MetLife, GE close long-delayed bank deposit deal
MetLife Inc has closed the sale of its deposit-taking business to General Electric Co , a move that allows the largest U.S. life insurer to start the process of dropping registration as a bank holding company.
For GE, the deal will allow its GE Capital unit to rely less on borrowing by providing it with an alternative source of funding for its lending.
The deal, in which GE will take on about $6.4 billion in bank deposits had been in the works for more than a year, with regulatory review the main reason for the delay.
MetLife is not disclosing any other financial terms, said MetLife spokesman Chris Breslin.
"This is really good news for MetLife," said Vincent Lui, an equity analyst for Morningstar. "It's one last hurdle they need to clear in order to exit itself from a bank holding company structure."
As a bank holding company, MetLife was subject to oversight by the Federal Reserve. In March the insurer failed a stress test and was blocked by the Fed from raising dividends or buying back shares.
New York-based MetLife said the deal reflected its desire to focus on insurance and employee benefits. It said it has started the process of deregistering as a bank holding company.
The two companies in September tweaked the deal structure to make it subject to the approval of the Office of the Comptroller of the Currency, rather than the Federal Deposit Insurance Corp, and won approval in mid-December.
Fairfield, Connecticut-based GE reached the deal to buy the deposit-taking unit in December 2011, with an eye toward making its GE Capital finance unit less dependent on borrowing.
With the deposit sale closed, investors will scrutinize MetLife's fourth-quarter earnings report, expected in mid-February, for insights on whether a U.S. government panel will tag the company as a systemically important financial institution, or SIFI.
"If it's considered a SIFI, there's more regulation," said Morningstar's Lui. "We might find out more about that in the upcoming earnings."

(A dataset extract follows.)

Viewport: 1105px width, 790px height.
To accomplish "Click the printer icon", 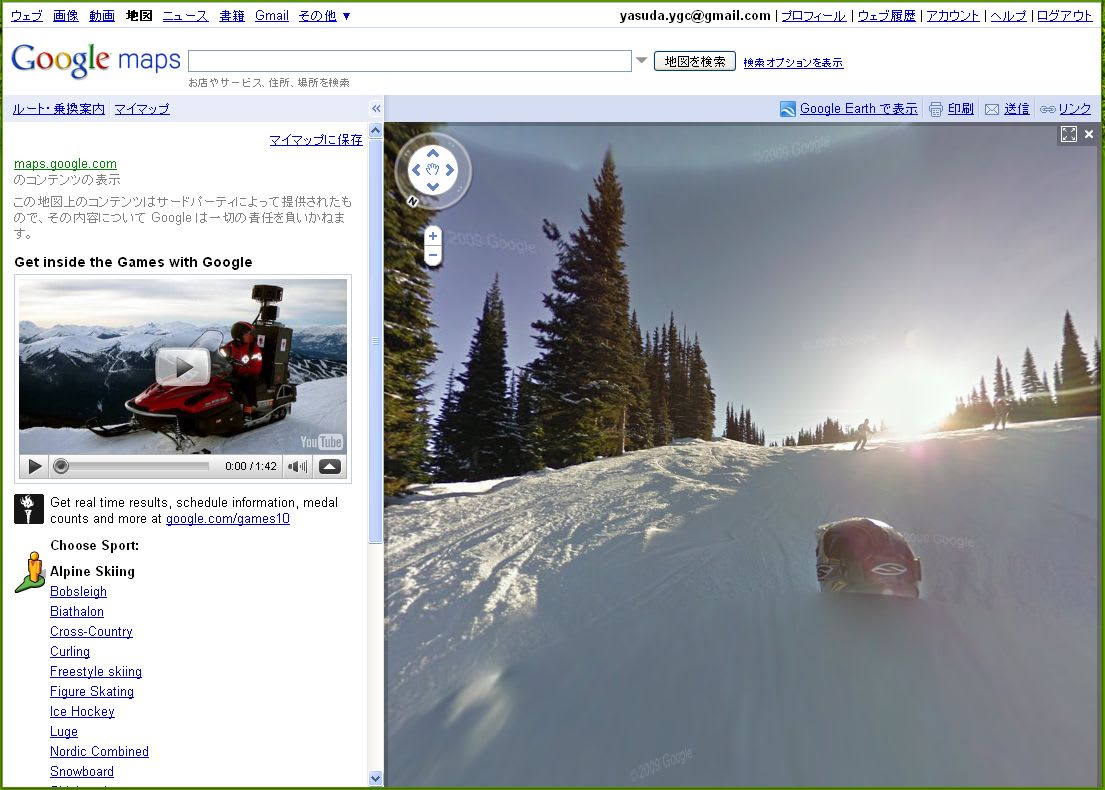I will [x=936, y=109].
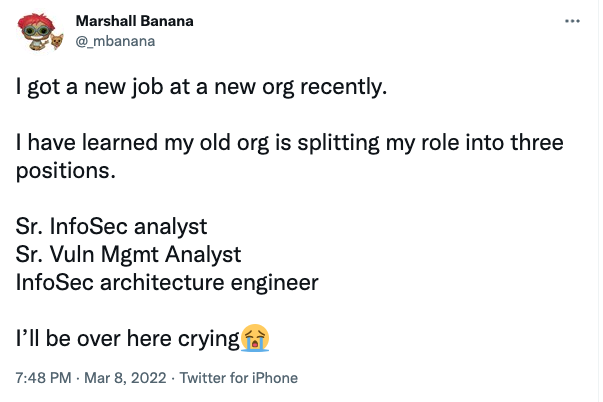Click the 'InfoSec architecture engineer' line

click(x=166, y=282)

MetLife will likely not resume share buybacks until it "receives clarity on the implications of a non-bank SIFI designation," according to a Barclays equity research note to clients.
Shares of MetLife were down 36 cents, or 0.4 percent, to $35.98 in early afternoon trading, while GE shares slipped 7 cents, or 0.1 percent, to $21.11. The S&P 500 stock index was also slightly down, by about 0.2 percent.